The interplay of illusion and reality as the subject matter of literature has, in the modern context, often been considered the particular invention and virtually exclusive province of Pirandello but, as one critic has aptly said in this connection, “it is so far from being a peculiarly Pirandellian theme as to be perhaps the main theme of literature in general.” In the case of Spanish literature in particular the reversible relationship of the real and the imaginative, of art and life, has been responsible for the Pirandellian type of inversion centuries before the advent of the Italian playwright.

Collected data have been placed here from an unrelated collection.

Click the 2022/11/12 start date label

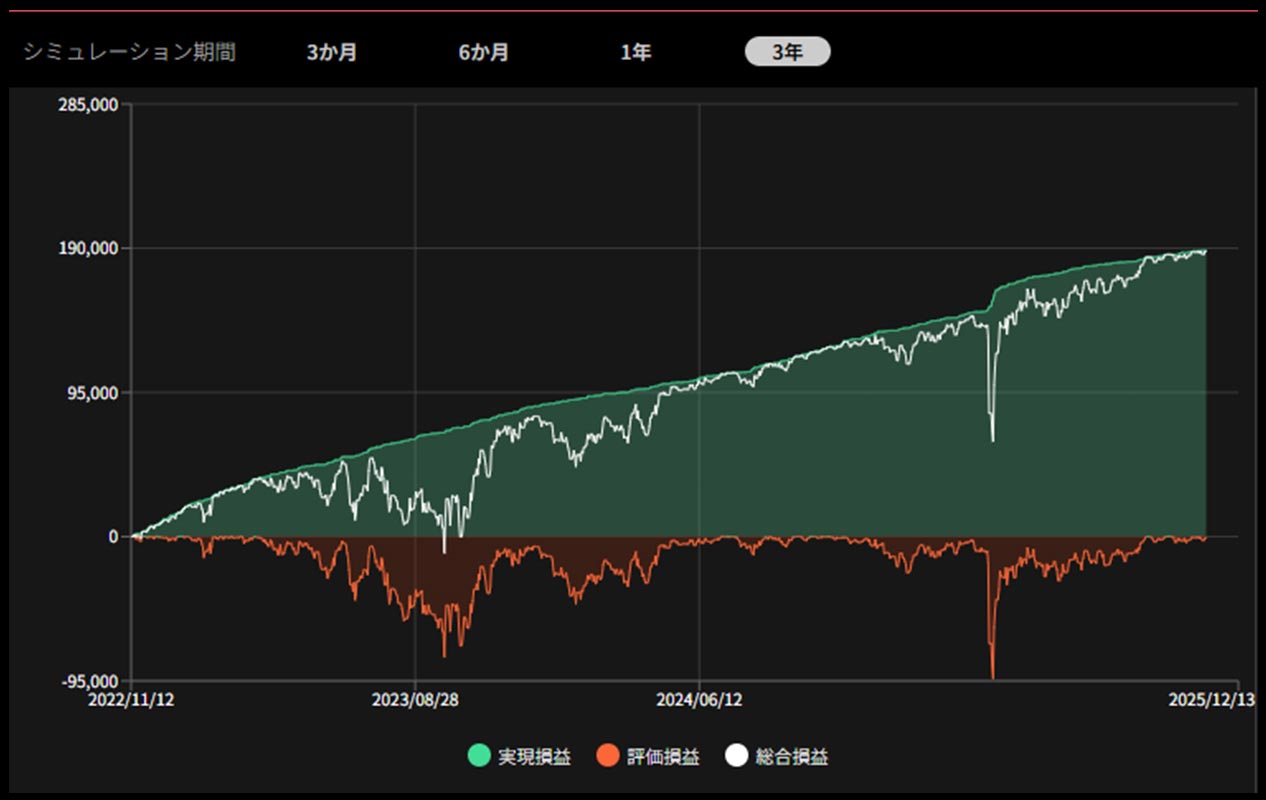132,700
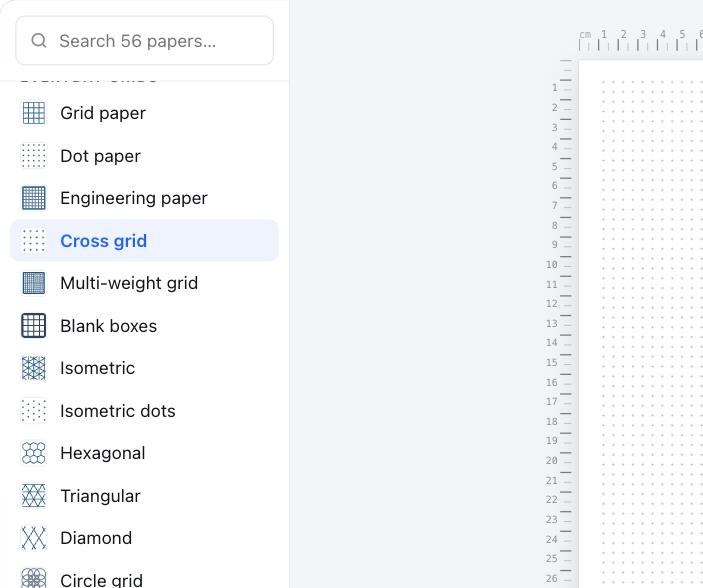
Task: Click the Multi-weight grid label
Action: 129,283
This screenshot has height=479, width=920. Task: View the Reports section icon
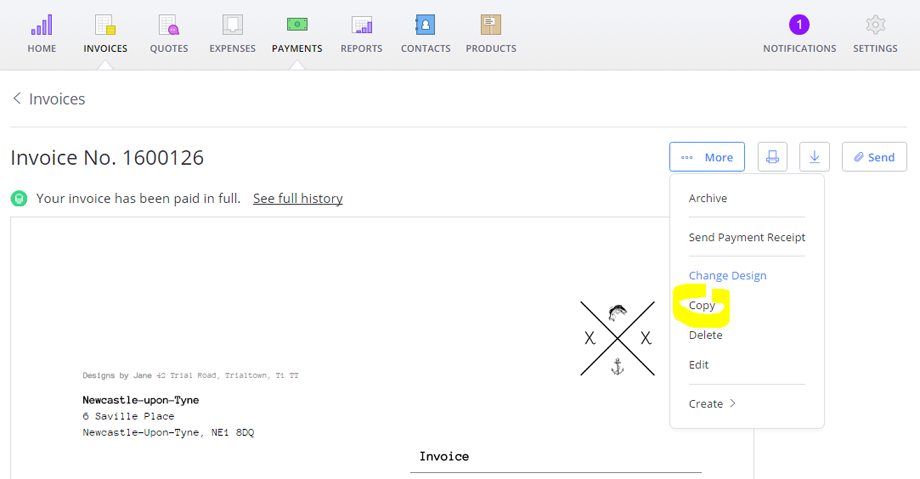click(x=361, y=25)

Américo Castro has written of Cervantes and Pirandello, while Angel del Río traces as far back as the fourteenth-century Libro de buen amor of Juan Ruiz “a feature which, if not exclusive, is quite characteristic of Spanish literature … the intervention and even the personal appearance of the author in the work.” Significant, however, as is the appearance of what Joseph Gillet calls the “autonomous character,” the presence in a work of a fictional character who claims equality with his creator or of an author who projects himself into his work as a fictional being is only a symptom, or at best the result, of a general aesthetic which is the expression of a profound metaphysical concept. In short, it is the reflection of a particular concept of reality, the expression of a way of life. This is the conclusion of Américo Castro in the particular case of the Libro de buen amor in his study of which he arrives at the conviction that “the poet's manner of entering into his literary reality and installing himself in it, is characteristic of the Arabic way of life” (p. 406). The functional fluidity of the art of the work is that of the arabesque, of endless open lines alternating between “ins” and “outs” (p. 413). This aesthetic in turn is the product of a vision of the world in which things have no fixed, immutable position—as they do in the Occidental world, constructed out of the Greek idea of the substantial being of things—but are as real in the experience of the conscious person as in the imagination of the sleeper (p. 416). Consequently, in the literature which expresses this interpretation of reality, nothing is thought of or represented as absolute existence, bounded by either a real or ideal limit (p. 439). In the oriental concept of reality, Castro sums up, everything is interpenetrable and interchangeable (p. 439, n. 68).